By David Kline
The latest figures indicate that the total cost of patent infringement, pirated software, counterfeit goods, and theft of trade secrets costs the U.S. economy somewhere between $225 billion to $600 billion each and every year. And according to the official Commission on the Theft of American Intellectual Property, “China remains the world’s principal IP infringer.”
But a recent deal between two companies — one Chinese, one American — suggests that tariffs, sanctions, and even trade wars may not be the best way to stop Chinese IP theft.
Xiaomi (pronounced shauw-me) is one of the more successful companies to emerge from China’s entrepreneurial boom. Seven years ago, it didn’t even exist. Today Xiaomi is the 5th largest smartphone maker on the planet, selling more phones in China (70 million) than Apple. Until recently, it was the most valuable startup in the world, but Uber now has that title.
For Xiaomi, the biggest hurdle to its global expansion is the need to secure the IP rights to the components used in its products — including the patented wireless and digital audio components in smartphones. Without these IP rights, Xiaomi would find its future plans to sell phones in the U.S. stymied by patent infringement lawsuits, and its products even barred from the American market.
So although Xiaomi would like to secure IP rights, it is constrained by the very thin margins that make its phones so affordable — only $285 for Xiaomi’s most popular phone, or less than half the cost of an iPhone.
That’s where Via Licensing, a subsidiary of American audio pioneer Dolby Laboratories, comes in. Via licenses the rights to the core digital audio technologies developed by 10 global technology leaders, including Dolby, who participates in its Advanced Audio Coding (AAC) patent pool. These audio rights had been licensed by 805 manufacturers worldwide — but until this year, not a single Chinese smartphone maker.

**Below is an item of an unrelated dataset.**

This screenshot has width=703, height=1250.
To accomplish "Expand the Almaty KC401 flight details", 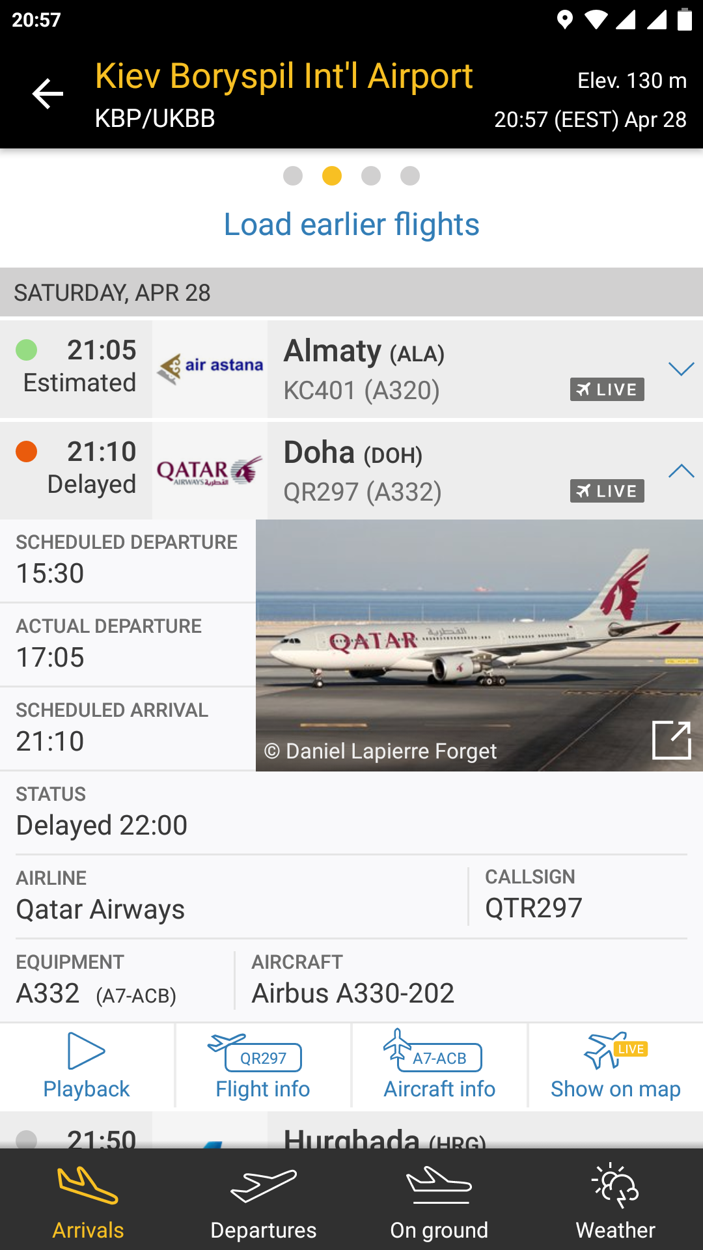I will [x=681, y=369].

Now, during America’s early industrialization period, it too was a notorious IP pirate. Only after indigenous American authors and publishers began demanding stronger copyright protections to prevent their own creative work from being stolen did the U.S. finally comply with international copyright norms.
China is following a similar path from IP piracy to IP compliance. And it’s true — as Chinese industry has become more R&D intensive, Chinese businesses themselves have begun to demand stronger IP protections precisely to safeguard their own investments in R&D.

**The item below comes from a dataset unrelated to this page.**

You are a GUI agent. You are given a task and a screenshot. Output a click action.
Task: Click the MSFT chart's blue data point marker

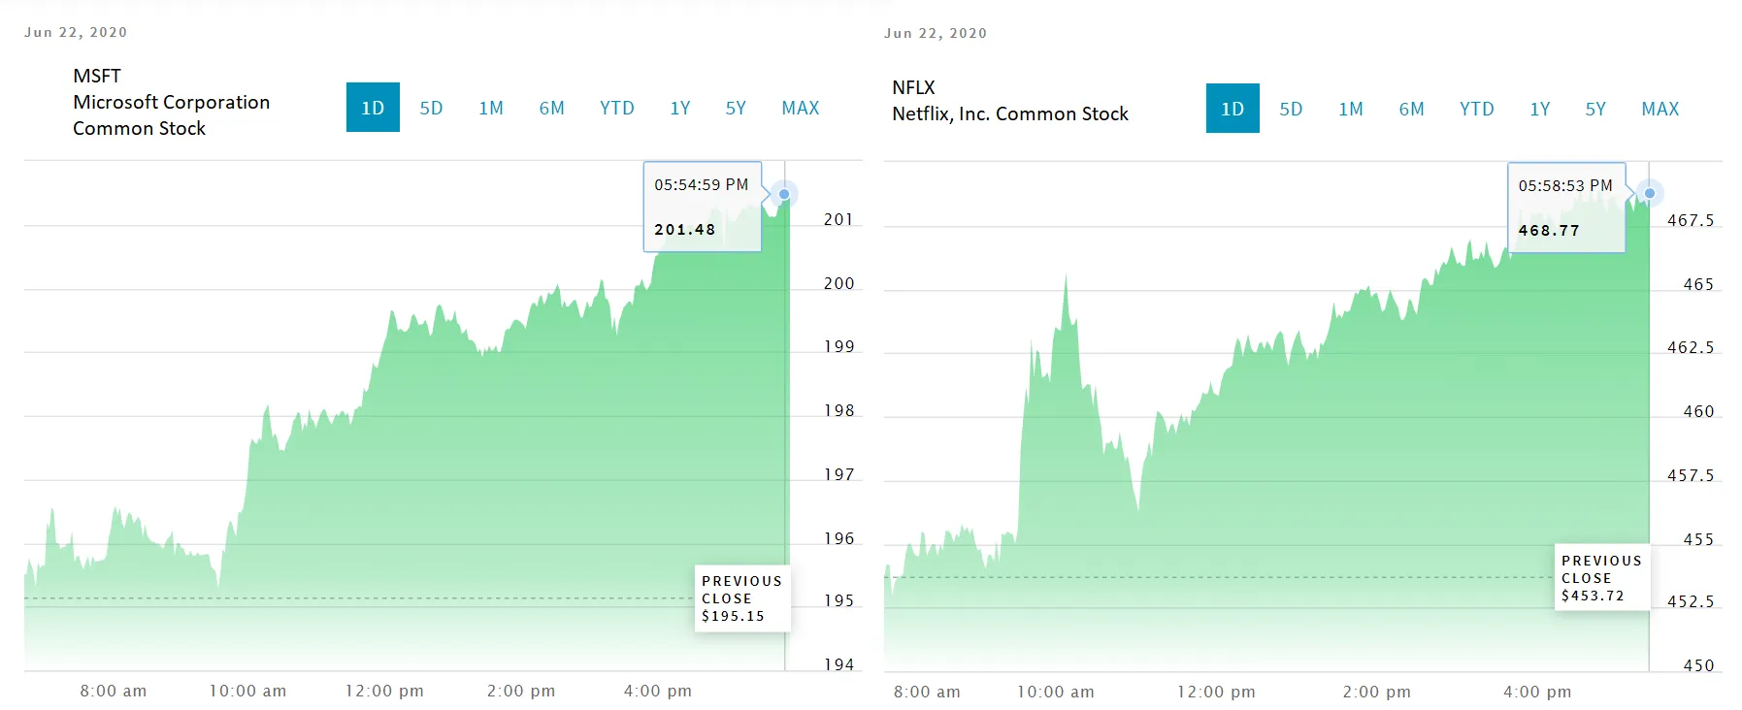(x=784, y=194)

And in point of fact, Xiaomi was not trying to steal IP. They were simply looking for deal terms that fairly reflected the more challenging economic realities of emerging markets like China, where profit margins, product selling prices, and the value and enforceability of patents are all much lower than they are in advanced economies like the U.S.
Yet oddly, Western rights holders had always assumed that licensing on a “fair, reasonable, and non-discriminatory” (FRAND) basis meant charging every product maker, whether Chinese or American, the same rates for patent rights — even though, again, product margins and patent values are much lower in China.

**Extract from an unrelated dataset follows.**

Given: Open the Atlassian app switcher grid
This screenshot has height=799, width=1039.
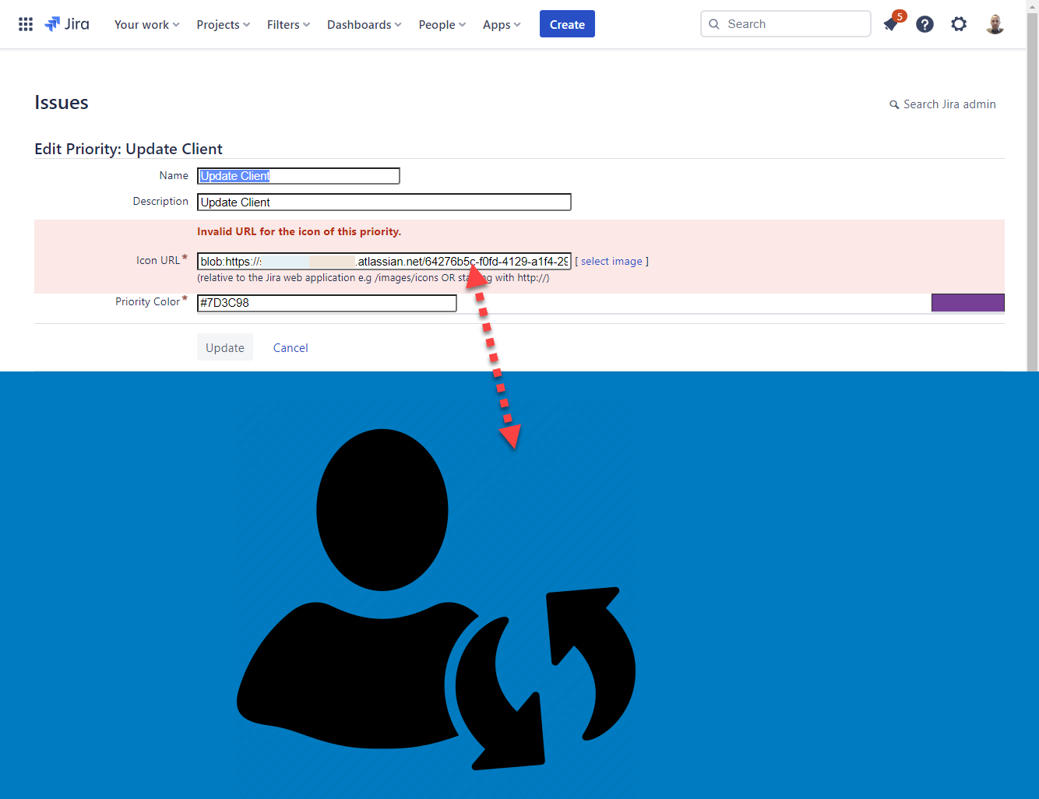Looking at the screenshot, I should (x=26, y=23).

But is that really fair? The price of every other product, from autos to shoes, varies widely from region to region depending on component prices, the cost of labor, and other local factors. Why should patent rights somehow be exempt from local pricing influences?
So Via and Xiaomi came up with a more balanced definition of “fair, reasonable and non-discriminatory” that took into account China’s economic realities.
Here is what they negotiated: For Xiaomi products sold in emerging markets like China and India, Via offered an optional alternative royalty structure that yields up to a 35% discount compared to the standard royalty rate for products sold in developed markets like the U.S.
With this deal, Via became the first Western patent licensor to voluntarily adjust its rates to reflect local market realities. And Xiaomi became the first Chinese smartphone maker to license the entire pool of standards-essential audio patents. The two companies also established a migration path to further IP compliance in wireless and other technologies.
Is the Xiaomi-Via deal a model for resolving trade and IP tensions between the U.S. and China? The alternative is for our two nations to turn what is essentially just a business dispute into an ideological confrontation. And in confrontations, one or both sides always lose.
Better to follow Via’s and Xiaomi’s approach and practice “the art of the deal.”